Bad metabolism in blood vessels linked to high blood pressure and atherosclerosis
St. Louis, May 25, 2005 -- An experiment that turned out very differently than expected led scientists at Washington University School of Medicine in St. Louis to the first direct link between inefficient metabolism and atherosclerosis.
"For years, we've heard people say, 'Bad metabolism runs in my family,'" says Clay F. Semenkovich, M.D., professor of medicine and of cell biology and physiology. "Our study suggests 'bad' metabolism does lead to inflammation in blood vessel walls and can contribute to heart attacks and strokes."
Smoking and elevated cholesterol levels have been shown to increase vascular disease, but these risk factors are absent in many cases. Reporting this week in the journal Nature, Semenkovich and colleagues offer evidence of another mechanism behind atherosclerosis. Traditionally, scientists have thought of atherosclerosis as a chronic inflammation that results from vascular injury. But these studies suggest the root cause may be mitochondrial problems in the cells of the blood vessel wall. Semenkovich says the findings provide scientists with new targets for treating vascular disease.
The researchers studied mice genetically engineered to overproduce a protein in the wall of the aorta, the body's primary artery. When made in skeletal muscle, the protein, called uncoupling protein-1, protects mice from diabetes and obesity. Uncoupling protein converts the energy from food into heat and, in skeletal muscle, mimics the effects of exercise.
The researchers thought if the mice made uncoupling protein-1 in their blood vessel walls, it might protect them from atherosclerosis and high blood pressure.

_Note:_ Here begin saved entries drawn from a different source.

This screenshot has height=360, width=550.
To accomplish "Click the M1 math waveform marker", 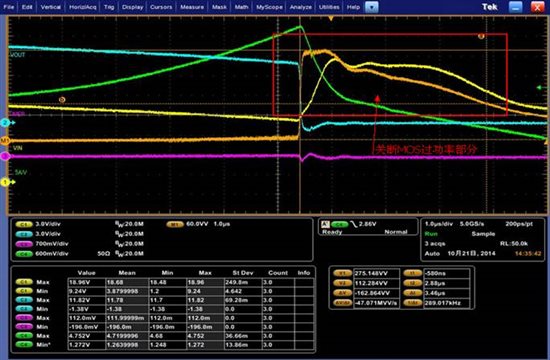I will coord(5,141).
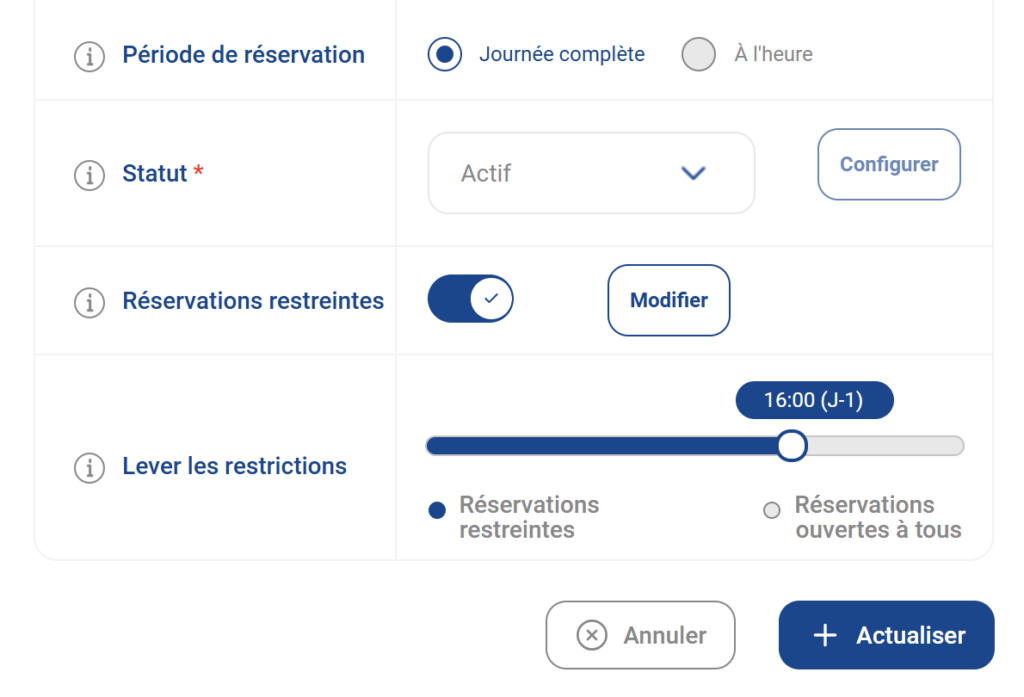Click the info icon beside Période de réservation

click(89, 56)
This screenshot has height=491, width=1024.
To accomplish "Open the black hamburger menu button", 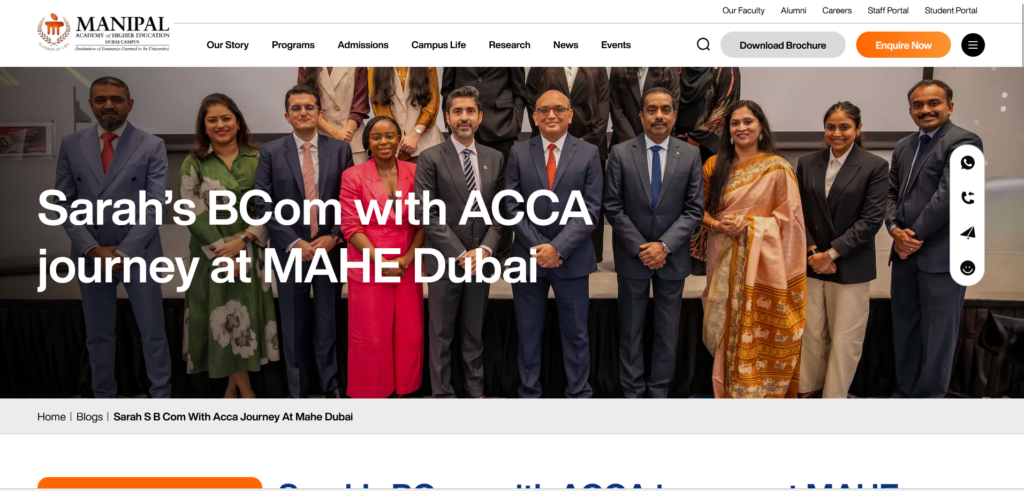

"Our original hypothesis was wrong," says Semenkovich, who directs the School of Medicine's Division of Endocrinology, Metabolism and Lipid Research and is a staff physician at Barnes-Jewish Hospital. "When we made mice that produced uncoupling protein in the aorta, we were amazed because rather than being protected from damage, they developed high blood pressure and atherosclerosis." Semenkovich and co-first authors Carlos Bernal-Mizrachi, M.D., instructor of medicine, and Allison Gates, Ph.D., a postdoctoral fellow, turned on the manufacture of uncoupling protein-1 by giving the mice the antibiotic doxycycline in their drinking water. Mice treated with doxycycline developed atherosclerosis more frequently than untreated littermates. Other than the presence of uncoupling protein in the aorta, all mice used in the experiments had the same cholesterol levels, glucose levels, body weights and body-fat percentages.
To make sure the drug itself wasn't causing the vascular damage, the researchers also gave doxycycline to mice that were not genetically engineered to make uncoupling protein-1 in the aorta. The drug did not increase the prevalence of atherosclerosis in those mice.
When Semenkovich's team first engineered mice to produce uncoupling protein-1 in skeletal muscle, those mice ate a high-fat diet but were as physically fit as mice on a low-fat diet. One interpretation of these results was that making mitochondria less efficient in skeletal muscle cells may be beneficial.
Mitochondria produce energy in a process that also can cause damaging, highly reactive byproducts. The researchers reasoned that with less energy, there would be less damage. But when the vessels made uncoupling protein-1 and energy levels decreased, the result was more stress and inflammation in the blood vessel wall.
"The cells in the blood vessel wall apparently were trying to compensate for their less powerful mitochondria," Semenkovich says. "It is possible that the decreased energy stores induced by the uncoupling protein caused cells to move more oxygen through the system. But the increased flux of oxygen through the blood vessel wall caused oxidative damage, high blood pressure and atherosclerosis." That may be what happens as people age, according to Semenkovich. He says it's likely that oxidative damage accumulates in cells, and the mitochondria eventually become defective. As cells try to compensate, more damage accumulates. There also is evidence that a similar process occurs in birds. In a series of experiments in the 1970s, researchers found that when pigeons develop atherosclerosis -- and some do -- their blood vessels have inefficient mitochondrial metabolism prior to developing blockages.
"If abnormal cellular metabolism can cause atherosclerosis, then perhaps modifying that metabolism can treat or prevent it," he says. "We're very interested in the potential for nutritionally modifying these processes with specific fats."
One area of interest involves essential fatty acids, which regulate body functions such as blood pressure and blood clotting. The body doesn't produce them, so they must be acquired through the diet. Deficiency in essential fatty acids is thought to contribute to atherosclerosis. Armed with the results of this study, Semenkovich believes a deficiency in essential fatty acids may cause changes in the way metabolism occurs in the blood vessel wall.
"It would be interesting to figure out how to take essential fatty acids, get them into the vessel wall and see if you could treat atherosclerosis that way," he says.
As the research continues, Semenkovich is studying various modifications to the mouse diets to see whether it's feasible to deliver essential fatty acids to blood vessels.